Effect of Acetaminophen Preemptive Analgesia on Postoperative Cognitive Function

August 20, 2023 updated by: Affiliated Hospital of Nantong University

Effects of Acetaminophen Preemptive Analgesia on Anesthesia Recovery Time and Postoperative Cognitive Function in Patients Undergoing Gastrointestinal Tumor Surgery

Patients undergoing gastrointestinal tumor surgery are prone to delayed recovery and postoperative cognitive dysfunction due to greater trauma and longer operation time. Pre-analgesia can reverse the effects of nociceptive stimulation on recovery from general anesthesia and postoperative cognitive function. Intravenous injection of non-steroidal drugs can effectively reduce postoperative pain and the use of opioids. Therefore, This study selected acetaminophen mannitol injection for preemptive analgesia to observe the effects on anesthesia recovery time and postoperative cognitive function of patients undergoing gastrointestinal tumor surgery, providing new ideas for reducing cognitive dysfunction in patients undergoing gastrointestinal tumor surgery

Study Overview

Status

Recruiting

Conditions

Intervention / Treatment

Detailed Description

By administering acetaminophen to patients with gastrointestinal tumors before surgery, recording the time to recovery from anesthesia, and assessing cognitive function status by CAM on the first, third, and seventh day after surgery

Study Type

Interventional

Enrollment (Estimated)

100

Phase

  • Phase 2
  • Phase 1

Contacts and Locations

This section provides the contact details for those conducting the study, and information on where this study is being conducted.

Study Contact

Study Contact Backup

  • Name: Chaochao Zhong
  • Phone Number: +86 513 81160313

Study Locations

  • China
    • Jiangsu
      • Nantong, Jiangsu, China, 226001
        • Recruiting
        • Affiliated Hospital of Nantong University
        • Contact:
          • Hongsheng Chen
          • Phone Number: +86 513 8116 0313

Participation Criteria

Researchers look for people who fit a certain description, called eligibility criteria. Some examples of these criteria are a person's general health condition or prior treatments.

Eligibility Criteria

Ages Eligible for Study

  • Child
  • Adult
  • Older Adult

Accepts Healthy Volunteers

No

Description

Inclusion Criteria:

  • Patients undergoing gastrointestinal tumor surgery
  • American Society of Anesthesiologists(ASA)≤Ⅲ

Exclusion Criteria:

  • History of severe adverse reactions to oral acetaminophen
  • Dysfunction of heart, liver, kidney and other important organs
  • History of chronic pain
  • Oral non-steroidal or opioid drugs
  • Patients who do not accept clinical trials

Study Plan

This section provides details of the study plan, including how the study is designed and what the study is measuring.

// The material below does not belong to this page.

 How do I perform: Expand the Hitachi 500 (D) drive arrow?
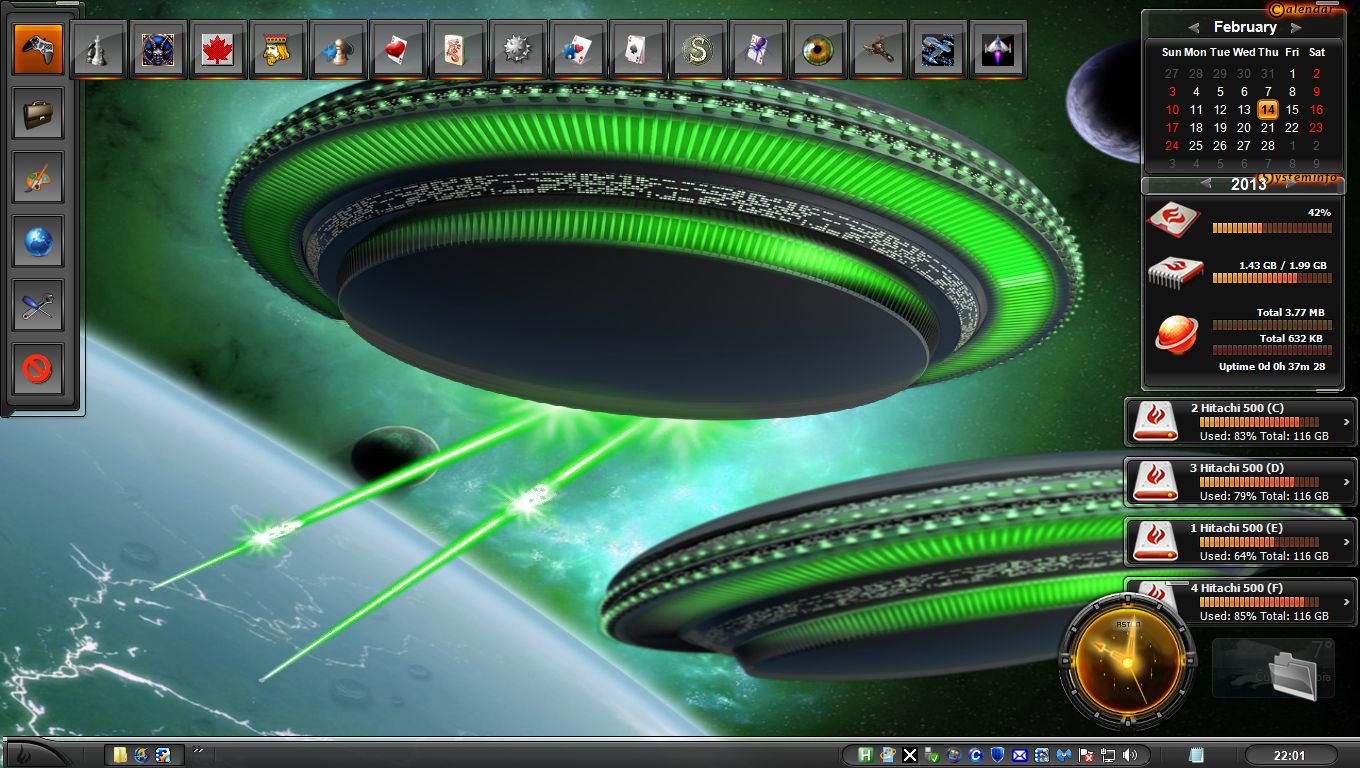(1347, 482)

How is the study designed?

Design Details

  • Primary Purpose: Prevention
  • Allocation: Randomized
  • Interventional Model: Parallel Assignment
  • Masking: Single

Arms and Interventions

Participant Group / Arm
Intervention / Treatment
Active Comparator: By applying acetaminophen mannitol to patients with gastrointestinal tumors before surgery
Acetaminophen mannitol injection 50ml(500mg) intravenously pumped 30 minutes before surgery
Drug: acetaminophen mannitol
Intravenous acetaminophen was administered 30 minutes before anesthesia
Placebo Comparator: By applying normal saline to patients with gastrointestinal tumors before surgery
Normal saline injection 50ml intravenously pumped 30 minutes before surgery
Drug: Normal saline
Intravenous acetaminophen was administered 30 minutes before anesthesia

What is the study measuring?

Primary Outcome Measures

Outcome Measure
Measure Description
Time Frame
Postoperative delirium
Time Frame: 1/3/7 days after the surgery
The confusion assessment method (CAM) was used to assess postoperative cognitive dysfunction
1/3/7 days after the surgery

Secondary Outcome Measures

Outcome Measure
Measure Description
Time Frame
Recovery time
Time Frame: immediately after the surgery
The postoperative recovery time was recorded
immediately after the surgery

Other Outcome Measures

Outcome Measure
Measure Description
Time Frame
Neurotransmitters in the blood
Time Frame: 1/3/7 days after the surgery
Neurotransmitters include epinephrine, norepinephrine, and so on
1/3/7 days after the surgery

Collaborators and Investigators

This is where you will find people and organizations involved with this study.

Sponsor

Affiliated Hospital of Nantong University

Investigators

  • Study Chair: Hongsheng Chen, Chair

Study record dates

These dates track the progress of study record and summary results submissions to ClinicalTrials.gov. Study records and reported results are reviewed by the National Library of Medicine (NLM) to make sure they meet specific quality control standards before being posted on the public website.

Study Major Dates

Study Start (Actual)

July 26, 2023

Primary Completion (Estimated)

May 30, 2024

Study Completion (Estimated)

December 30, 2024

Study Registration Dates

First Submitted

August 9, 2023

First Submitted That Met QC Criteria

August 20, 2023

First Posted (Actual)

August 22, 2023

Study Record Updates

Last Update Posted (Actual)

August 22, 2023

Last Update Submitted That Met QC Criteria

August 20, 2023

Last Verified

July 1, 2023

More Information

Terms related to this study

Keywords

Additional Relevant MeSH Terms

Other Study ID Numbers

  • zhhszjjh

Plan for Individual participant data (IPD)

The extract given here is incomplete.